__WORK REQUIRED__:
Look through the data below and return each line where "button" appears.

- - - - -

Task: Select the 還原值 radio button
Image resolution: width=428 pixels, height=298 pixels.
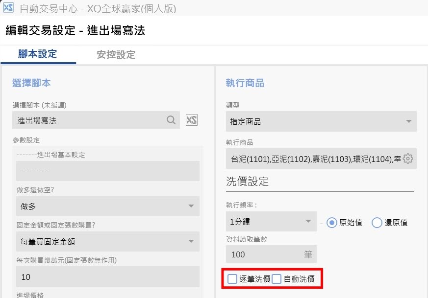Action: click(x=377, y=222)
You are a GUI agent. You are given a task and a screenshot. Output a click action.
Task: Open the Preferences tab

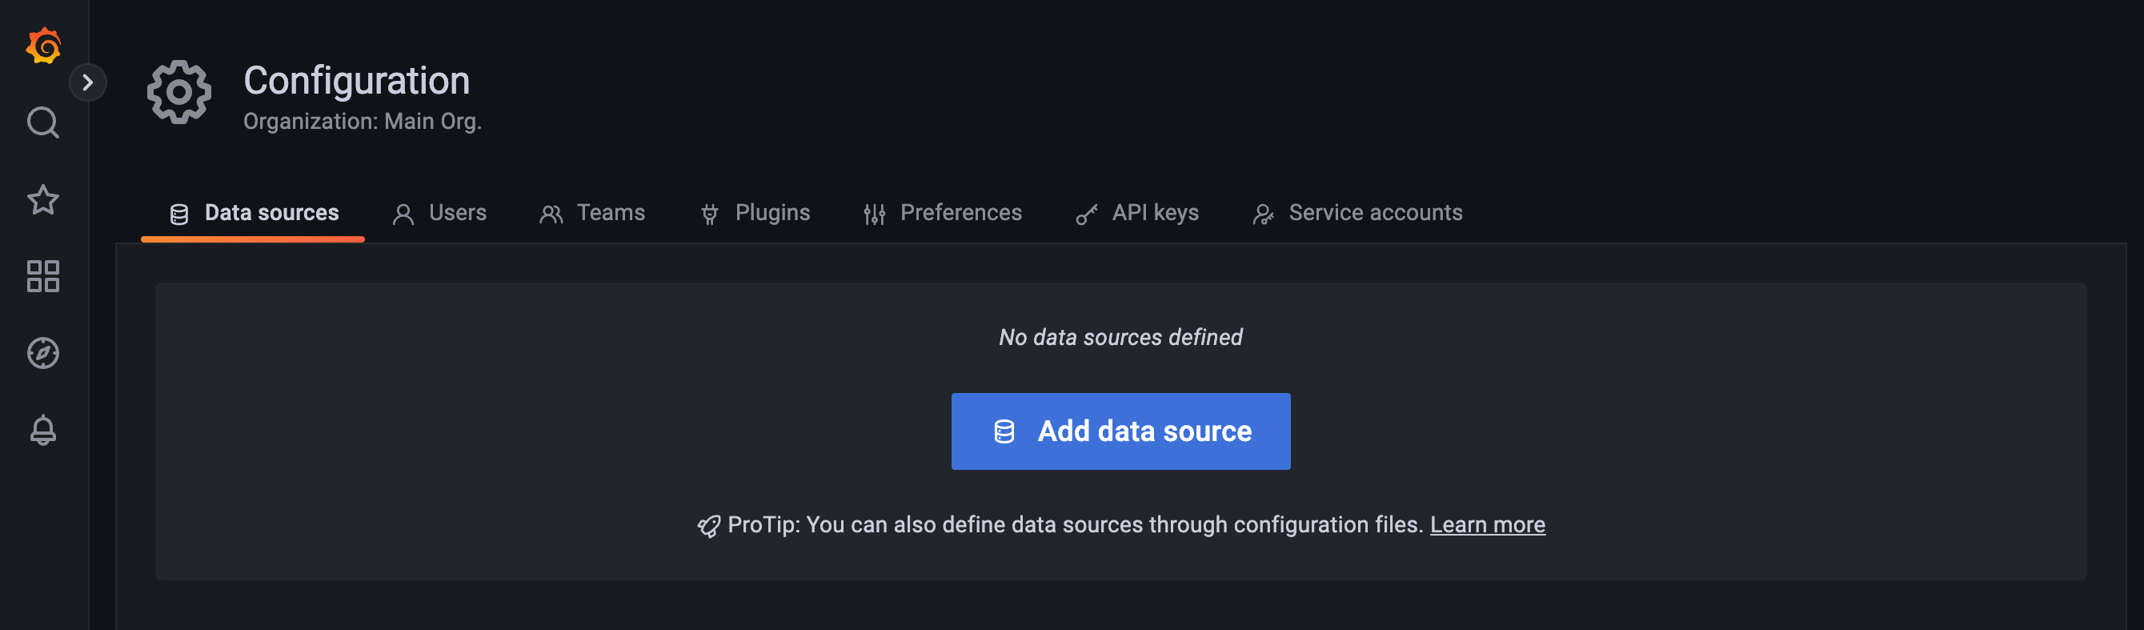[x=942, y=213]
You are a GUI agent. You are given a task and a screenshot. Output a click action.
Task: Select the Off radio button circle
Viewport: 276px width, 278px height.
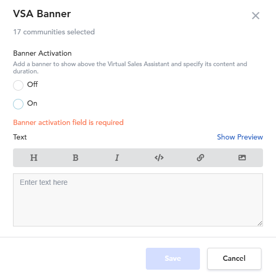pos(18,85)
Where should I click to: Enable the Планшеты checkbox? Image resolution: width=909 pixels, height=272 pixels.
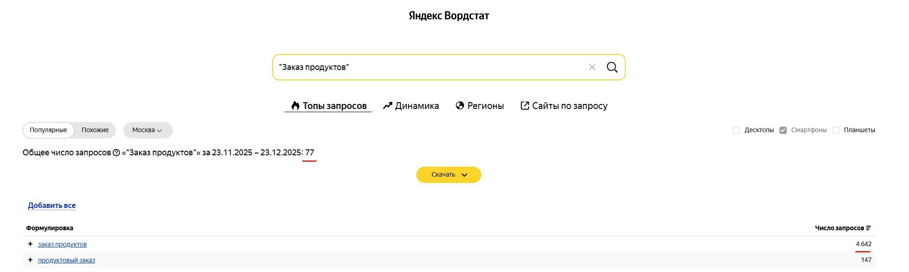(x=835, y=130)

- - - - -

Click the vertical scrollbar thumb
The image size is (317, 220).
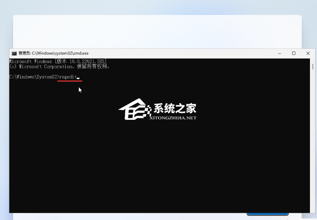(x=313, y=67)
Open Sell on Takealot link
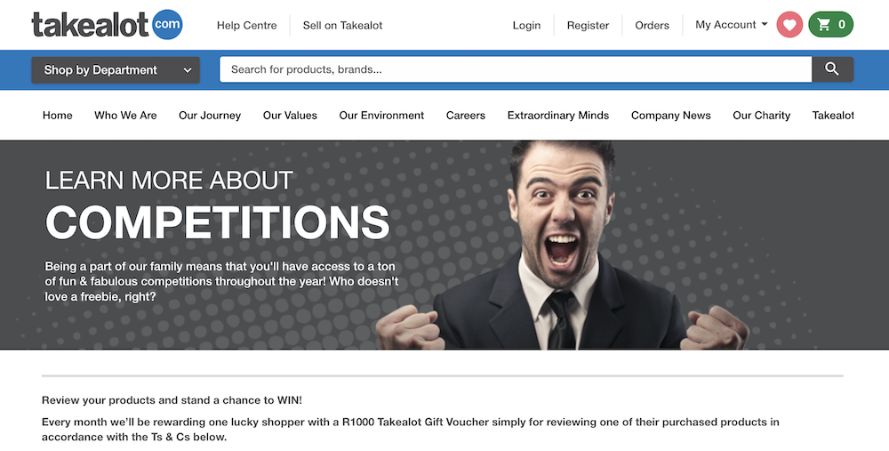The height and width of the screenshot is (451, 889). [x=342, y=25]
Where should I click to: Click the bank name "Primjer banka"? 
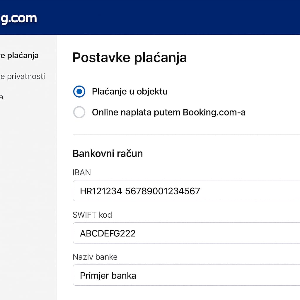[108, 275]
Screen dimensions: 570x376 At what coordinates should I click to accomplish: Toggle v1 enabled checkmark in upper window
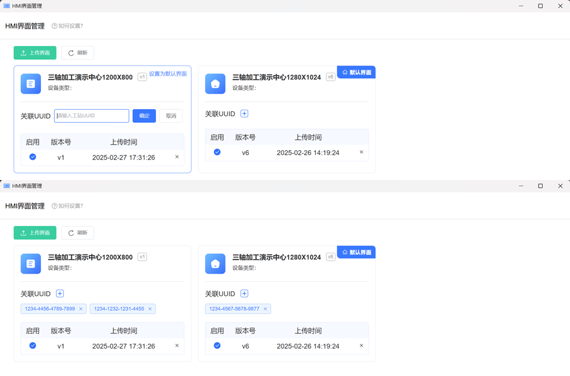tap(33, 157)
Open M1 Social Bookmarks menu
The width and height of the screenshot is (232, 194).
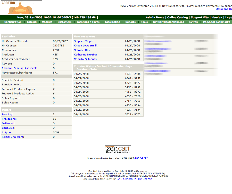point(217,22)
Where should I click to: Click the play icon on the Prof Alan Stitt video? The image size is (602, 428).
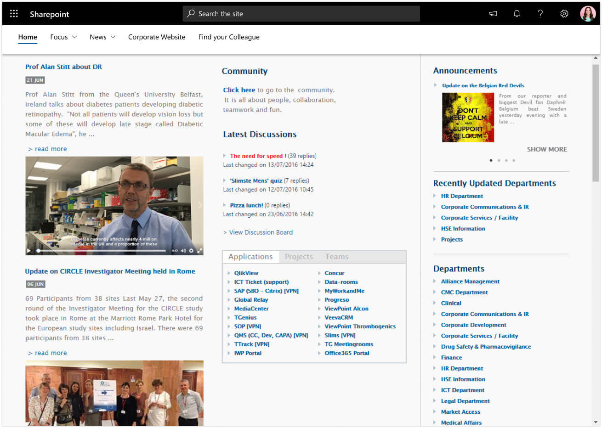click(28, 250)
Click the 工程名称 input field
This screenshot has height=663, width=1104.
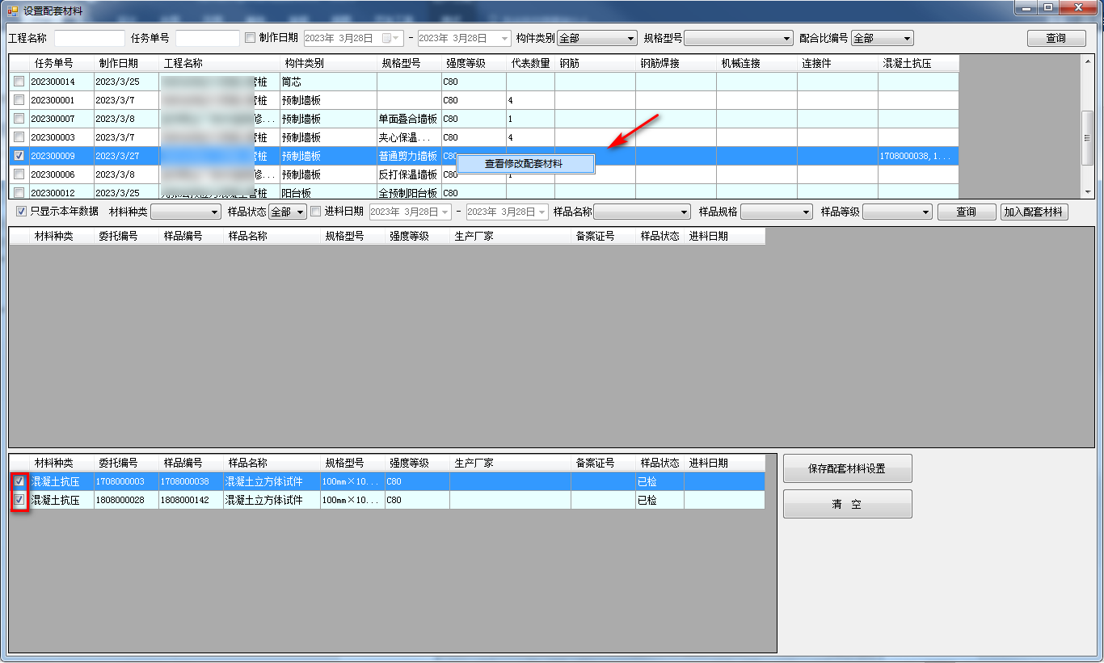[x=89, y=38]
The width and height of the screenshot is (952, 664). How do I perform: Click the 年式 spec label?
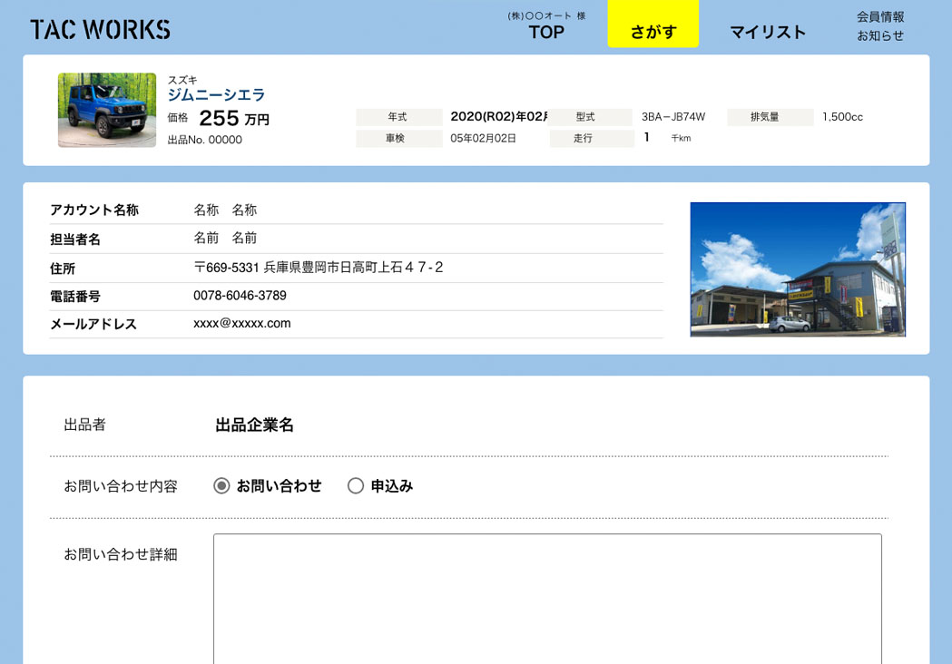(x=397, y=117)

- - - - -

__WRITTEN SOLUTION__:
Task: Select the 還原值 radio button
Task: Select the Off radio button circle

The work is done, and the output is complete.